初探高溫誘導番茄花序分枝

Abstract

全球氣候變遷下，提高番茄耐熱特性為目前重要的議題。本研究旨在探討高溫下番茄 (Solanum lycopersicum L.) 花序高度分枝之突變體heat-induced inflorescence (hin) 發生機制。hin突變株隨環境溫度從20°C漸進提高到35°C，花序分枝數量隨之增加；相對地，對照品種LA3120在不同溫度下仍維持單一聚繖花序。序列分析顯示，hin在兩個MADS-box轉錄因子JOINTLESS-2 (J2) 與ENHANCER OF JOINTLESS-2 (EJ2) 的非編碼區域具有變異，導致兩基因功能異常。LA3120 × hin的F2分離後代分析證實，j2TE/ej2w雙突變是高溫誘導花序分枝所必需的基因型。花/花序分生組織 (floral/inflorescence meristem, FIM) 之轉錄體分析顯示，兩基因型共享部分逆境反應基因，但hin在分生組織命運、荷爾蒙訊號與晝夜節律等途徑呈現特異性重編程。高溫下，花序分枝促進因子MULTIPLE INFLORESCENCE BRANCH 2 (MIB2) 及CONSTANS-LIKE 1 (COL1) 在hin中顯著上調；而FIM正向調控基因TM5、TM29、TAG1與ANANTHA等則下調，顯示J2/EJ2功能缺失導致分生組織穩定性喪失並啟動下游分枝路徑。綜合上述結果，本研究證明J2/EJ2功能喪失可驅動高溫下FIM的重編程並促進花序分枝，為理解番茄花序熱形態發生提供分子線索。

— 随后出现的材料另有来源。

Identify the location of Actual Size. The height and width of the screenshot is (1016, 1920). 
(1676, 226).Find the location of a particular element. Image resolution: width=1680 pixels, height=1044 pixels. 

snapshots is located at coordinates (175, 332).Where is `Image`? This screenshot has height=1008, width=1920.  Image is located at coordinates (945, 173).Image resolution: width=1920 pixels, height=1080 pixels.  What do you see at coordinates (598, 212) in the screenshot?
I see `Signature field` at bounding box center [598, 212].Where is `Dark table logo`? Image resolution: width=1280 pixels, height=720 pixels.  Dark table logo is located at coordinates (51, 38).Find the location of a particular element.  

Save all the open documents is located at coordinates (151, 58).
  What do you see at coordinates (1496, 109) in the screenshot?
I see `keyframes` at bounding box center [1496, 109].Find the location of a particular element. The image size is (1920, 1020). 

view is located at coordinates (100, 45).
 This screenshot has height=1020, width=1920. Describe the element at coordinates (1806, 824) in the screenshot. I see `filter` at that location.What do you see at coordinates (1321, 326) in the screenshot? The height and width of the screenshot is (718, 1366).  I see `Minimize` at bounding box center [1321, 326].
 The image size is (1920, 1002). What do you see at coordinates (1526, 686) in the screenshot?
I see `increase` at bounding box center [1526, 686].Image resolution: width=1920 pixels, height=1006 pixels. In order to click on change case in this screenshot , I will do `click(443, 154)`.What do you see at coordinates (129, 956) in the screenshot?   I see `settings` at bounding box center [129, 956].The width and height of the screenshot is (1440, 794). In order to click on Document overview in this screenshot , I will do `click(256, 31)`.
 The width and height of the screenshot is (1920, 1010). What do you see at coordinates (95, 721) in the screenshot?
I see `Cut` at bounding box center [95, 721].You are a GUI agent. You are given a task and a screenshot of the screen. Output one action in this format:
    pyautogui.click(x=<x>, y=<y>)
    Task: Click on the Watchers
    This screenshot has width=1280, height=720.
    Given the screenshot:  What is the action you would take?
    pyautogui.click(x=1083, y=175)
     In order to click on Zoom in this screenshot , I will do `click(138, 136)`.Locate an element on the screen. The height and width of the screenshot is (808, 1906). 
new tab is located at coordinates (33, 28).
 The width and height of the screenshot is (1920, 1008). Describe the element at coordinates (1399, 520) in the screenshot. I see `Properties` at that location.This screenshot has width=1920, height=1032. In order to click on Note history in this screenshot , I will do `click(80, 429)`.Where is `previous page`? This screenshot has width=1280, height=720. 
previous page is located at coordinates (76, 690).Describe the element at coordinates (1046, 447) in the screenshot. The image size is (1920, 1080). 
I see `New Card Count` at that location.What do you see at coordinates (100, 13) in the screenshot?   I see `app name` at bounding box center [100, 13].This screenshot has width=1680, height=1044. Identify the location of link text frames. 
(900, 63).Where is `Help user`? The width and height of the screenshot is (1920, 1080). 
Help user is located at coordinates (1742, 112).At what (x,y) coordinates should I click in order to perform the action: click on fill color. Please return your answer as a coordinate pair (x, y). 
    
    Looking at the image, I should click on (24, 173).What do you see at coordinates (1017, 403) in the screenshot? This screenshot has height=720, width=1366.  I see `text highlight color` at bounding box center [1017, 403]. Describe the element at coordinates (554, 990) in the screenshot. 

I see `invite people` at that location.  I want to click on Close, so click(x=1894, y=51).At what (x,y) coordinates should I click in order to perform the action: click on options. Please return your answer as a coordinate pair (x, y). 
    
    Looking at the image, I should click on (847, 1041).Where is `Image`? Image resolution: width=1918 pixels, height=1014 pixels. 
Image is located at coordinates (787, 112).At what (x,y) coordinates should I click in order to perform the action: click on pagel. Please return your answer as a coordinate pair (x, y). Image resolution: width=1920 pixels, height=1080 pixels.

Enhancing heat tolerance in tomato has become an important issue under global climate change. This study aimed to investigate the molecular mechanism underlying the heat-induced inflorescence branching mutant (heat-induced inflorescence, hin) in tomato (Solanum lycopersicum L.). As the ambient temperature increased from 20 °C to 35 °C, the hin mutants exhibited a progressive increase in inflorescence branching; in contrast, the control cultivar LA3120 maintained a simple cymose inflorescence across all temperature conditions. Sequence analyses revealed that hin carries non-coding variants in two MADS-box transcription factors, JOINTLESS-2 (J2) and ENHANCER OF JOINTLESS-2 (EJ2), resulting in abnormal expression and function of both genes. Segregation analysis of the LA3120 × hin F2 population confirmed that the j2TE/ej2w double mutation is required for heat-induced inflorescence branching. Transcriptome profiling of the floral/inflorescence meristem (FIM) showed that although the two genotypes shared several stress-responsive genes, hin displayed genotype-specific transcriptional reprogramming in pathways related to meristem identity, hormonal signaling, and circadian regulation. Under high temperature, the branching-promoting factors MULTIPLE INFLORESCENCE BRANCH 2 (MIB2) and CONSTANS-LIKE 1 (COL1) were significantly upregulated in hin, whereas positive regulators of FIM maintenance, including TM5, TM29, TAG1, and ANANTHA, were downregulated. These results suggest that the loss of J2/EJ2 function disrupts meristem stability and activates downstream branching programs. Together, our results demonstrate that the loss of J2/EJ2 function drives the reprogramming of the FIM under high temperature and promotes inflorescence branching, providing molecular insights into inflorescence thermomorphogenesis in tomato.